Australia’s prime minister has called an election on May 18 that will be fought on issues including climate change, asylum seekers and economic management.

“We live in the best country in the world,” Scott Morrison told reporters after advising the governor-general to authorise the election.

“But to secure your future, the road ahead depends on a strong economy. And that’s why there is so much at stake at this election,” he added.

Mr Morrison’s conservative coalition is seeking a third three-year term. But Mr Morrison is the third prime minister to lead a divided government in that time and only took the helm in late August.

Opinion polls suggest his reign will become one of the shortest in the 118-year history of Australian prime ministers on election day.

The polls suggest centre-left opposition leader Bill Shorten will become the eighth prime minister since the country plunged into an extraordinary period of political instability in 2007.

The election pits Mr Shorten, a former labour union leader who has presented himself as the alternative prime minister for the past six years, against Mr Morrison, a leader who the Australian public is still getting to know.

Mr Morrison is seen as the architect of Australia’s tough refugee policy that has all but stopped the people-smuggling traffic of boats from south-east Asian ports since 2014, overseeing the secretive military-run Operation Sovereign Borders during his time as minister for immigration and border protection.

The policy has been condemned by human rights groups as an abrogation of Australia’s responsibilities as a signatory to the United Nations Refugee Convention.

Asylum seekers from the Middle East, Africa and Asia would typically disable or sink their boats when intercepted by patrol ships in waters north of Australia so that the Australian crews would have to rescue them rather than turn the boats away.

Under the new regime, the asylum seekers were placed in motorised life boats that were towed back to Indonesia. The Indonesian government complained the policy was an affront to Indonesian sovereignty.

Australian Labour Party leader Bill Shorten
Australian Labour Party leader Bill Shorten (AP Photo/Rob Griffith, File)

The government has also maintained a policy adopted in the final months of a Labour government in 2013 of sending boat arrivals to camps on the Pacific island nations of Papua New Guinea and Nauru. Those who attempt to reach Australia by boat are told they will never be allowed to settle there.

Mr Morrison remains proud of virtually stopping people-smuggler boat traffic and has a trophy shaped like a people-smuggler’s boat in his office inscribed with “I Stopped These”.

Labour has promised to maintain the policy of banishing boat arrivals to the islands, but says it would give priority to finding permanent homes for the asylum seekers who have languished in island camps for years.

The conservative coalition argues that the boats would start coming again because a Labour government would soften the regime.

Climate change policy, meanwhile, is a political battlefield in a country that is the world’s largest exporter of coal and liquefied natural gas and has been one of the world’s worst greenhouse gas emitters on a per capita basis because of its heavy reliance on coal-fired power generation.

Disagreement over energy policy has been a factor in the last six changes of prime minister.

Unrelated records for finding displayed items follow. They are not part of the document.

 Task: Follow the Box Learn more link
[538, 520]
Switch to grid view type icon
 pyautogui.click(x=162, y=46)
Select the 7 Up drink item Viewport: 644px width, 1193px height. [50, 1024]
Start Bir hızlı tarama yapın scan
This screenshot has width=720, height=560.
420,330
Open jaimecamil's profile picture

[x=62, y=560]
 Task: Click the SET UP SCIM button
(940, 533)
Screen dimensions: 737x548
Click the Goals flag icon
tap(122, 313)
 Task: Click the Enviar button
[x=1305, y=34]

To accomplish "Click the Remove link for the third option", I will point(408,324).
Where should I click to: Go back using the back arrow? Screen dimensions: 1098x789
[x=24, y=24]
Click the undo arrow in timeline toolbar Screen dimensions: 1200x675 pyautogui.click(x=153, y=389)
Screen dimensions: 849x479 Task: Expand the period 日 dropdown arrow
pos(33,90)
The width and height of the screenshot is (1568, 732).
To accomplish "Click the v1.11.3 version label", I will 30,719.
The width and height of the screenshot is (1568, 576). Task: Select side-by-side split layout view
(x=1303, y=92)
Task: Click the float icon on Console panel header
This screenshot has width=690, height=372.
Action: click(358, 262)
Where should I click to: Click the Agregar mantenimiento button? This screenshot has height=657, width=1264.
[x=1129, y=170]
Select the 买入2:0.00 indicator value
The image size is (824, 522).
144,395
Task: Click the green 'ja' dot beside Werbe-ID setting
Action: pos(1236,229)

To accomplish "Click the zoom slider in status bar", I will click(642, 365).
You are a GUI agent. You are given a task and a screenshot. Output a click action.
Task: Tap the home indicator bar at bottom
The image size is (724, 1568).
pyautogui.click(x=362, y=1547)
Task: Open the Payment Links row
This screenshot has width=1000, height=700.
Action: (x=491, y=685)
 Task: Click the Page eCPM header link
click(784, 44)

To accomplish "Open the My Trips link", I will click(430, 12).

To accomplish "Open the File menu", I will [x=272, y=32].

Labour prime minister Julia Gillard introduced a carbon tax in 2012, but Conservative prime minister Tony Abbott scrapped it two years later.

The coalition is torn between politicians who want polluters to pay for their greenhouse gas emissions and those who reject any measures that would increase household power bills.

The government aims to reduce Australian greenhouse gas emissions by 26% to 28% below 2005 levels by 2030, while Labour has promised a more ambitious target of a 45% reduction in the same time frame.

The government warns that Labour’s emissions reduction plan would wreck the economy.

The coalition also argues that Labour would further damage the economy with its policy of reducing tax breaks for landlords as property prices fall in Australia’s largest cities, Sydney and Melbourne.

Mr Morrison boasts that the conservative administration John Howard led delivered 10 annual surplus budgets and paid off all federal government debt before the government changed at the 2007 election.

The government brought forward its annual budget blueprint by a month to April 2 and revealed a plan to balance Australia’s books in the next fiscal year for the first time in 12 years.

Labour promised to deliver a surplus budget in the year starting July 1, but has yet to detail how it would achieve this goal.

Labour has also promised to spend an additional 2.3 billion Australian dollars (£1.3 billion) over four years on covering treatment costs of cancer patients.